REQUIREMENTS -
Extract the lines from the items below, beginning with the line that contains "Image resolution: width=1215" and stopping after the line that contains "the Build Output". Copy them word for word and leave out the pictures.

DATA -
╔══
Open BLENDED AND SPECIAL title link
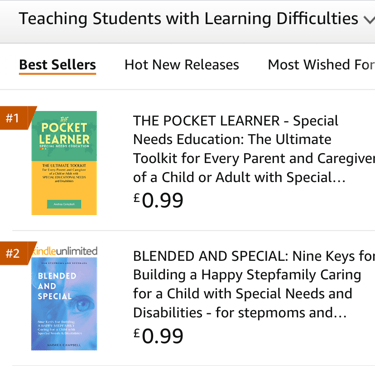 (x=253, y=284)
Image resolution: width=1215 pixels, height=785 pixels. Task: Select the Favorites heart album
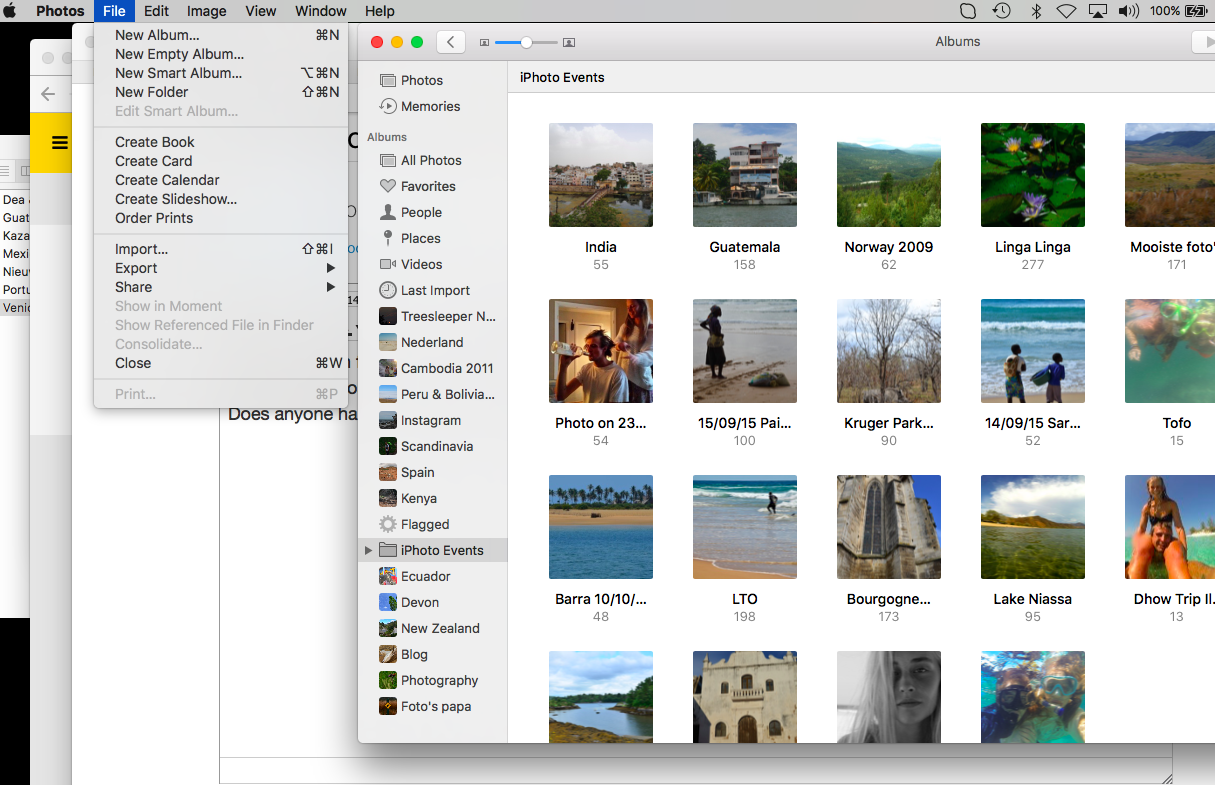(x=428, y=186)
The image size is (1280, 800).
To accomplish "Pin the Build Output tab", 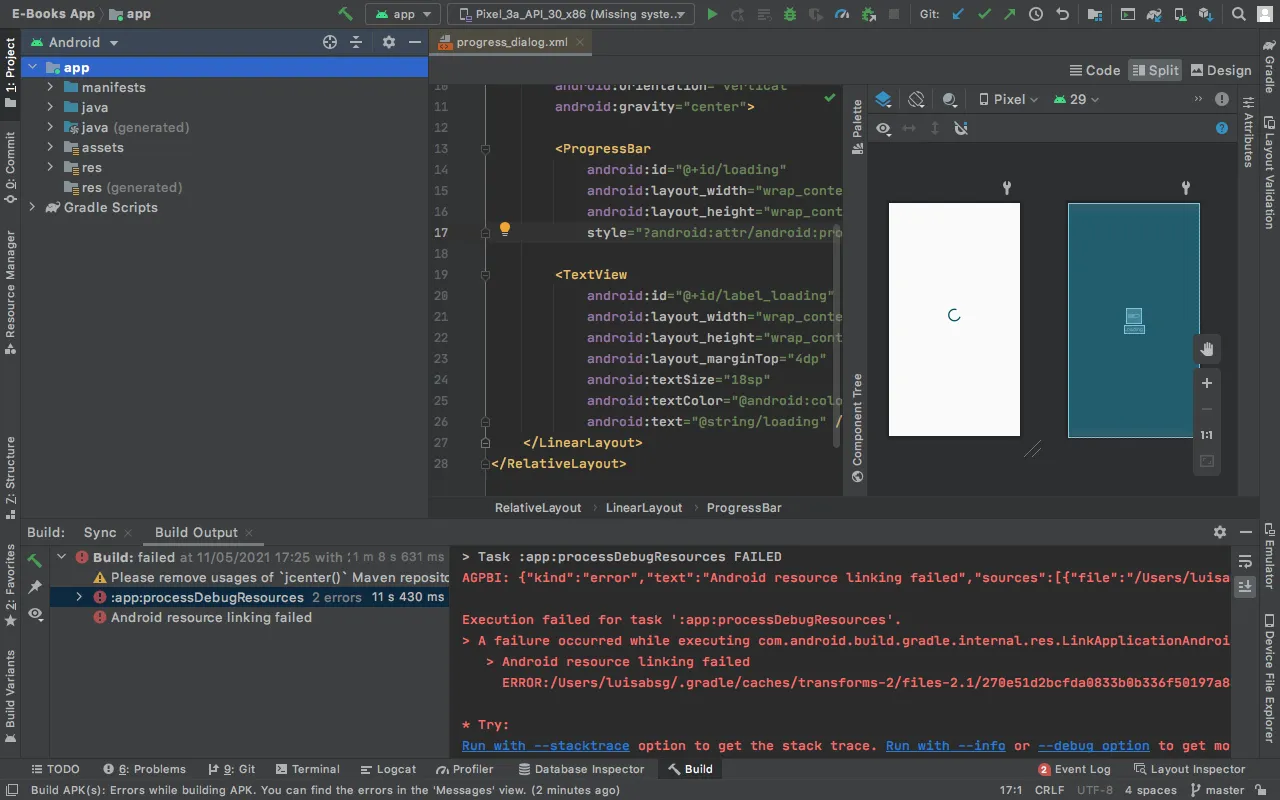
╚══
╔══
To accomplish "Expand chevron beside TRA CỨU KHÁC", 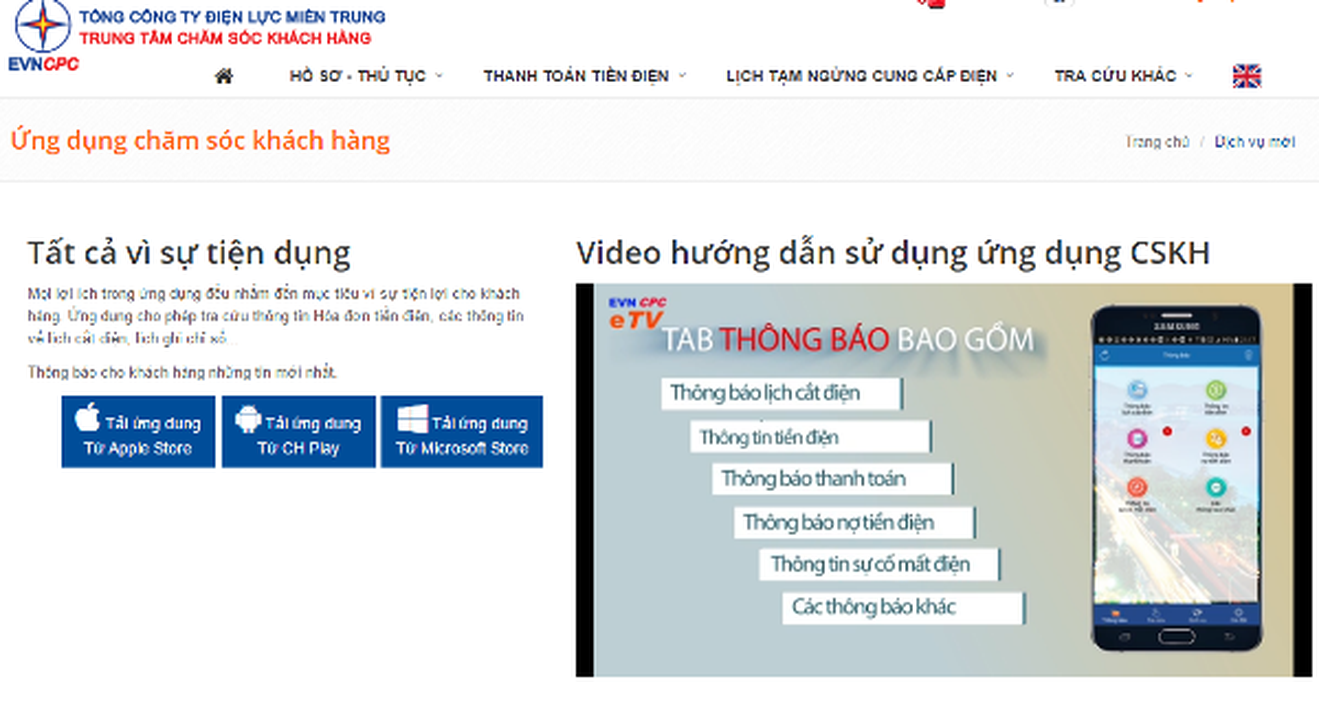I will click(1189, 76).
╚══
SOLUTION TO THIS PROBLEM -
Image resolution: width=1215 pixels, height=785 pixels. Task: Select the Favorites heart album
(x=428, y=186)
The image size is (1280, 800).
To accomplish "Pin the Build Output tab", 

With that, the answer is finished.